Atmospheric Composition & Chemical Processes: Instruments

Laser Induced Fluorescence Instrumentation for Sulfur Dioxide (SO2-LIF)

SO2 instrument for NASA WB-57

The laser induced fluorescence (LIF) technique for measuring SO2 at parts per trillion mixing ratios was developed by Andrew Rollins at NOAA CSL starting in 2015. This project leverages recent advances in fiber laser technology to make much more practical the operation of tunable deep-ultraviolet lasers outside of the laboratory and on many mobile platforms. This technique can provide sensitive and specific detection of SO2 at mixing ratios typically found throughout the troposphere and lower stratosphere with high time resolution.

Currently, two such instruments have been built and are ready for deployment on aircraft. One instrument is optimized for integration on the NASA WB-57F in an unpressurized pallet, and the second instrument is designed for 19" rack-mount installation on platforms such as the NASA DC-8. The NASA WB-57F instrument has been used to perform the first survey of SO2 in the tropical upper troposphere and lower stratosphere (UT/LS). These measurements provide an important constraint on the role of SO2 in new particle formation and growth in the UT region, and in the importance of SO2 transport into the stratosphere as a source of stratospheric aerosol.

Most recently we have been involved in studying the chemistry of dimethyl sulfide in the marine boundary layer and oxidation chemistry of sulfur in fire plumes.
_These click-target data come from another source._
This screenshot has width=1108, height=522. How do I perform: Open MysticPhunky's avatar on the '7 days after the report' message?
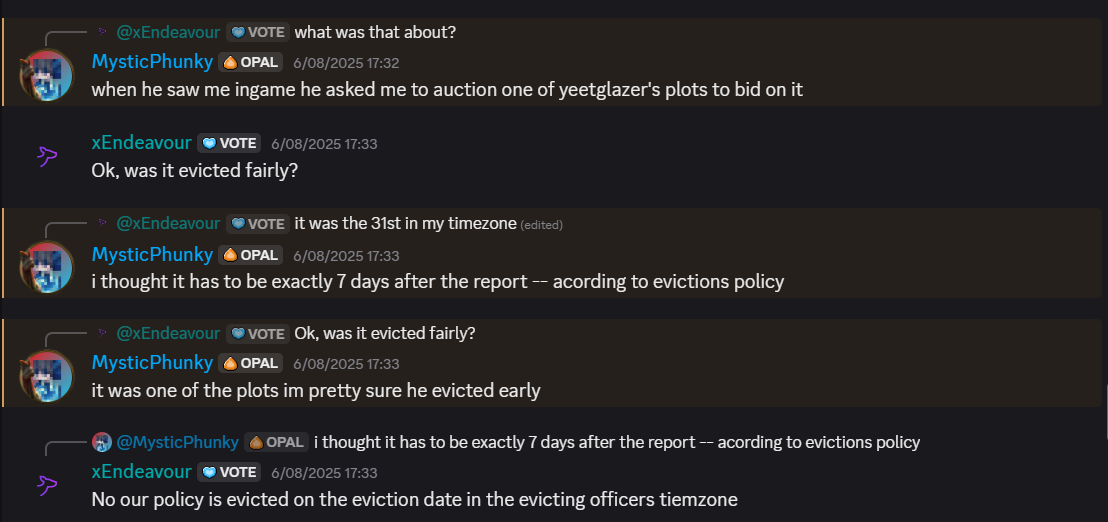pos(46,267)
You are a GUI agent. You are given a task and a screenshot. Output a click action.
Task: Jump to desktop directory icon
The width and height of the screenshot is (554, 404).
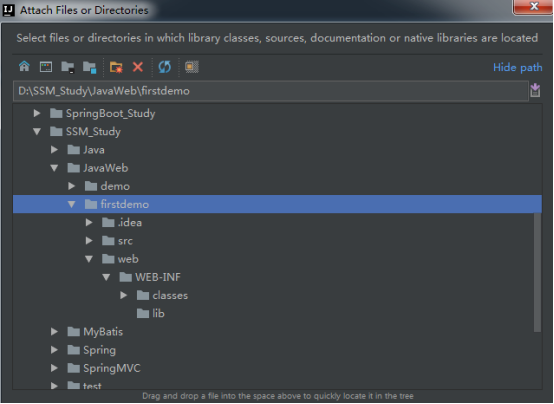click(x=46, y=66)
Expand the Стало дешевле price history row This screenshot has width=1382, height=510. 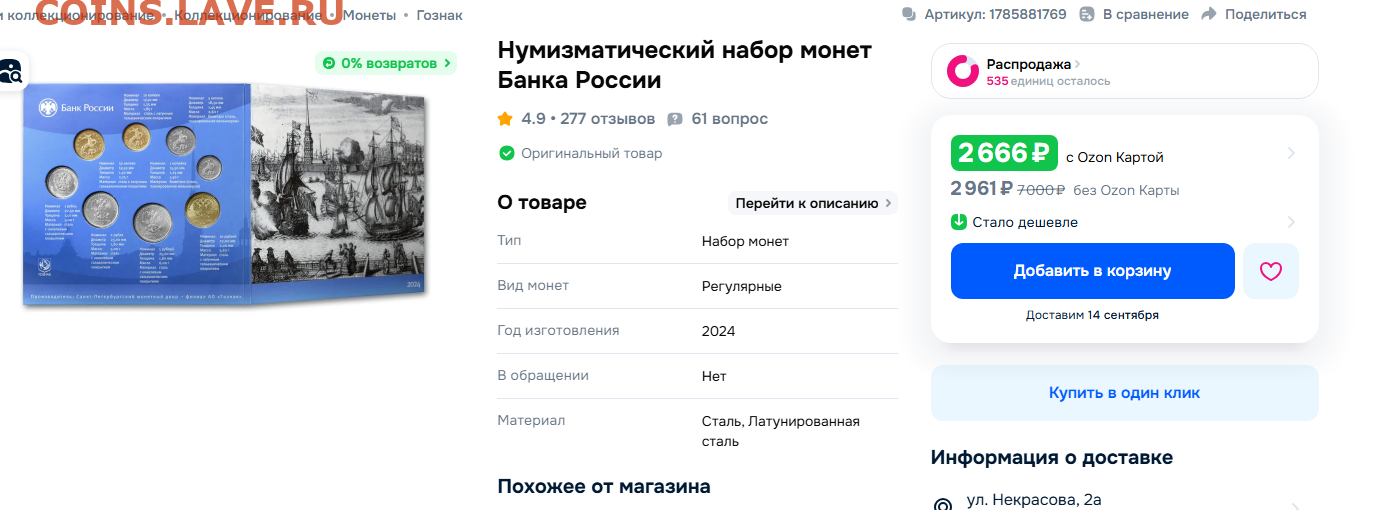tap(1125, 222)
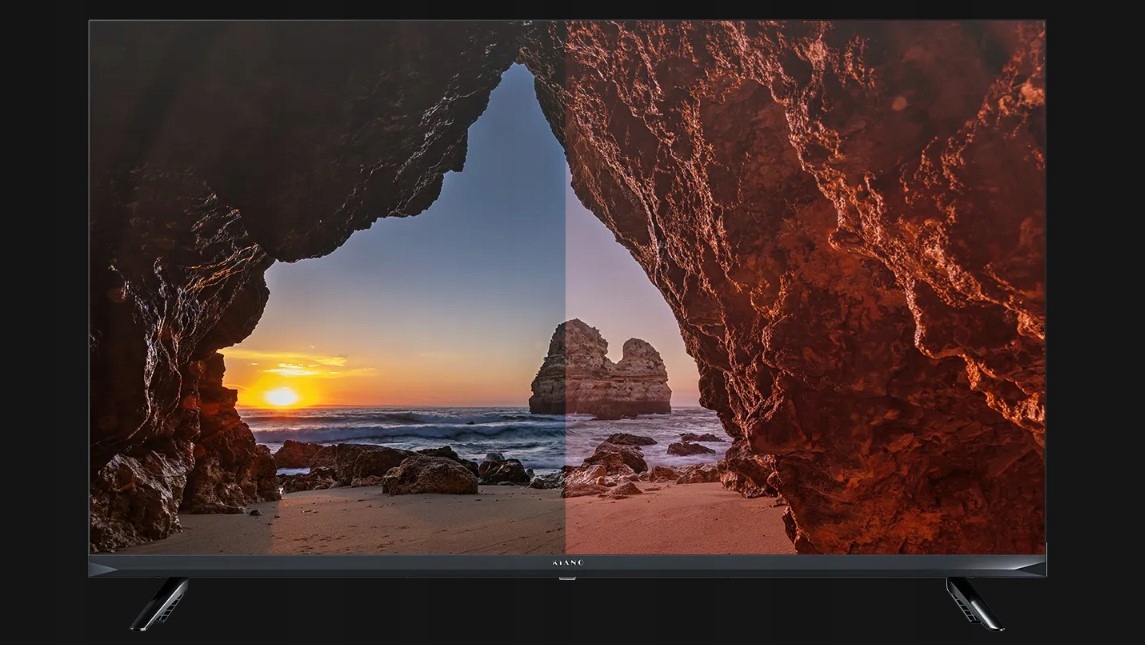
Task: Click the sea stack rock formation
Action: coord(598,372)
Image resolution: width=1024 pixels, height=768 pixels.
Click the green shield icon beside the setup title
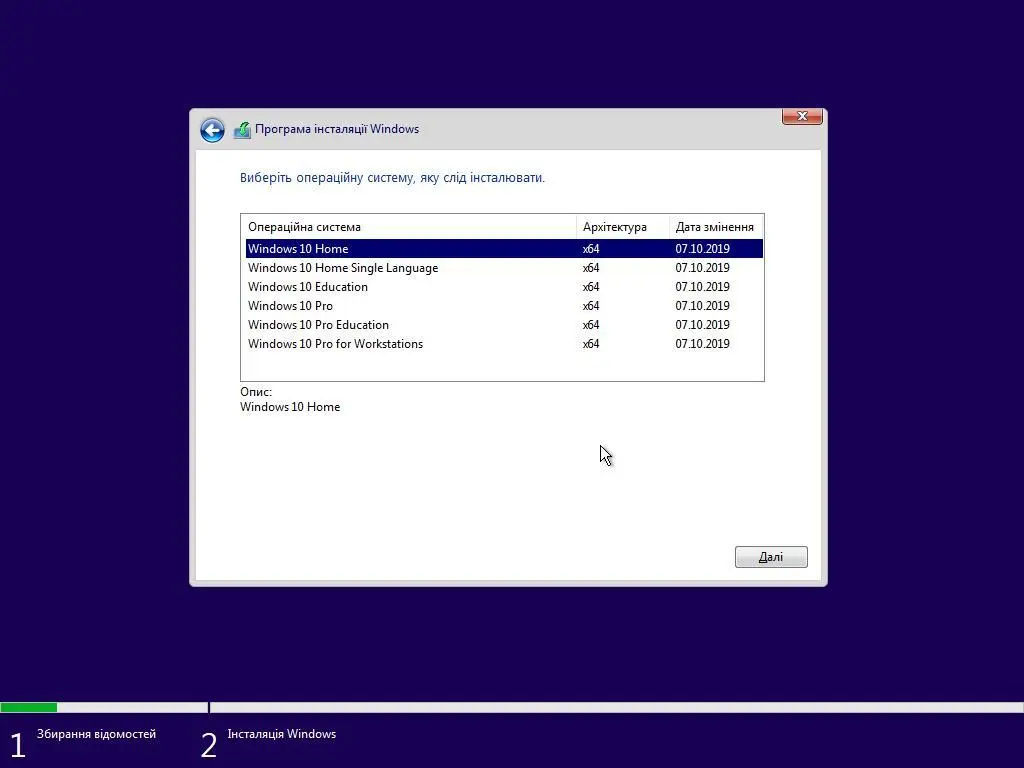(x=242, y=128)
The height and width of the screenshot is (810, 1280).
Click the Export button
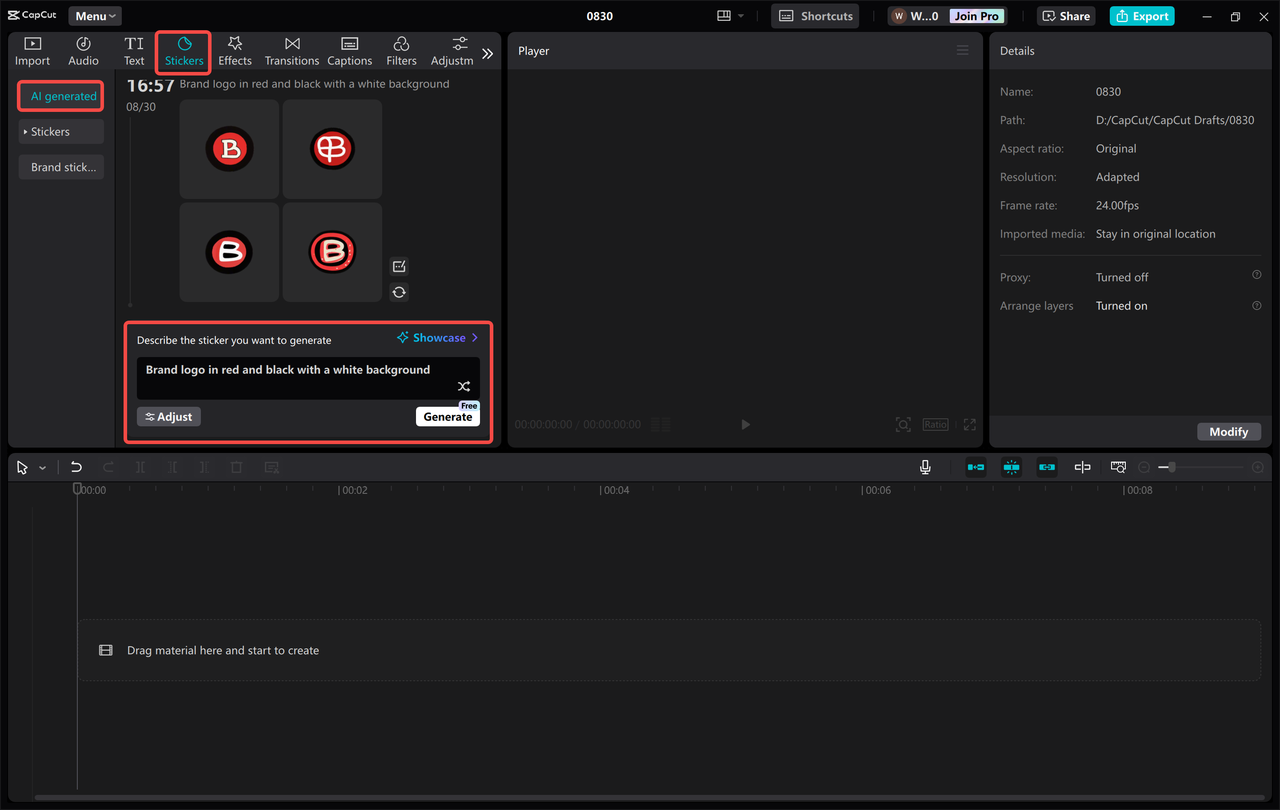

In the coming years we plan to be involved in continuing to investigate sulfur chemistry in the marine boundary layer (NOAA AEROMMA mission), and in SO2 transport into the LS via the Asian Summer Monsoon anticyclone (NASA/NSF ACCLIP mission).

SO2 instrument for Global Hawk UAS
  • Detection limit: 5 pptv / 1 second, 2 pptv / 10 seconds
  • Accuracy: +/- 10% + 1 pptv
  • Airborne time response: 5 Hz

Rickly, P. S., Xu, L., Crounse, J. D., Wennberg, and Rollins, A. W., Improvements to a laser-induced fluorescence instrument for measuring SO2: Impact on accuracy and precision, Atmospheric Measurement Techniques, doi:10.5194/amt-2020-435, 2020.

Rollins, A. W., Thornberry, T. D., Atlas, E., Navarro, M., Schauffler, S., Moore, F., Elkins, J. W., Ray, E., Rosenlof, K., Aquila, V., and Gao, R.-S., SO2 Observations and Sources in the Western Pacific Tropical Tropopause Region, Journal of Geophysical Research, doi:10.1029/2018JD029635, 2018.

Rollins, A. W., Thornberry, T. D., Watts, L. A., Yu, P., Rosenlof, K. H., Mills, M., Baumann, E., Giorgetta, F. R., Bui, T. V., Hoepfner, M., Walker, K. A., Boone, C., Bernath, P. F., Colarco, P. R., Newman, P. A., Fahey, D. W., and Gao, R.-S., The Role of Sulfur Dioxide in Stratospheric Aerosol Formation Evaluated Using In- Situ Measurements in the Tropical Lower Stratosphere, Geophysical Research Letters, doi:10.1002/2017GL072754, 2017.

Rollins, A. W., Thornberry, T. D., Ciciora, S. J., McLaughlin, R. J., Watts, L. A., Hanisco, T. F., Baumann, E., Giorgetta, R. F., Bui, T. V., Fahey, D. W. and Gao, R.-S., A laser-induced fluorescence instrument for aircraft measurements of sulfur dioxide in the upper troposphere and lower stratosphere, Atmospheric Measurement Techniques, 10.5194/amt-9-4601-2016, 2016.